We are keen to recruit new research students. We have a list of potential research projects.
November 2008: We organise the termly Fun in the Afternoon on 17 November here at Canterbury.
Former members: Clara Benac-Earle (Profesor Visitante at the Universidad Carlos III of Madrid, Spain), Florence Benoy, Mark Callanan, Tony Daniels (IBM Hursley Labs), Matt Jadud, Rodziah Latih, Gyorgy Orosz, Leonid Timochouk (afterwards St Andrews), Yong Luo (Bank of China), Tamas Nagy (Erlang Consulting), Axel Simon, Nik Sultana, Melinda Toth, Aniko Vig (Erlang Consulting).
FORSE: Formally-Based Tool Support for Erlang Development (Simon Thompson, Huiqing Li, others) An EPSRC-sponsored joint project with the University of Sheffield, to build tools to support the working Erlang programmer, based on our existing work in refactoring Haskell programs and verification of Erlang programs.
Refactoring functional programs (Simon Thompson, Chris Brown, Huiqing Li, Claus Reinke) Refactoring is `improving the design of existing code', by changing the structure of programs without changing their functionality. It has become popular in the object-oriented and extreme programming communities, in the form of documented refactoring sequences and tool support for refactoring. We explore the wealth of functional program transformation research to bring refactoring to Haskell programmers.

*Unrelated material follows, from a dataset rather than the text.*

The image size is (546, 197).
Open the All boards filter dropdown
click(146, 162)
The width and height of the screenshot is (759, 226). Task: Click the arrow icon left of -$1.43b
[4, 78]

Tracing Functional Programs (Olaf Chitil,Thomas Davie, Yong Luo) For debugging and program comprehension it is very useful to see what happens during the computation of a program. The compositional semantics of functional languages allows small and expressive traces that can be viewed in many different ways. The further development of the Haskell tracer Hat is at the heart of this project.

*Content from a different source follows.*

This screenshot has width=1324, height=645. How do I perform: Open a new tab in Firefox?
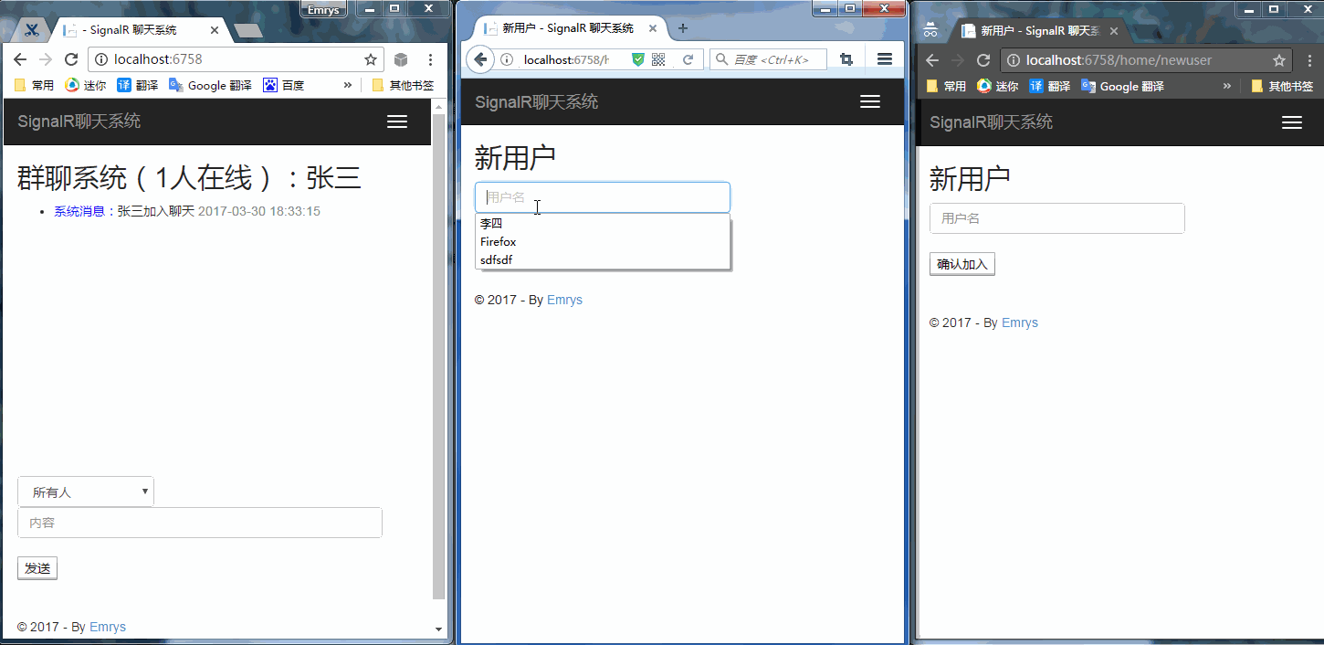(x=682, y=28)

Robotlang (Olaf Chitil,Thomas Carlson) Robotlang is a small concurrent functional programming language and implementation. It is a Scheme-like language with Erlang-like concurrency and the ability to interact with the "Player" robotics simulation tool. The implementation is written in C, designed to be portable and have a compact binary able to fit onto embedded systems like the Lego Mindstorms robots.
Vital (Keith Hanna) Vital is a visual interactive implementation of (a subset of) Haskell intended for general use in scientific/financial applications. In Vital, the visual representation of Haskell datatypes is determined by a user-defined stylesheet and the structure/content of data structures can edited by mouse-based copy-and-paste gestures.
Pivotal (Keith Hanna) This project has similar aims to the Vital project, but, unlike Vital, this one is implemented entirely in Haskell.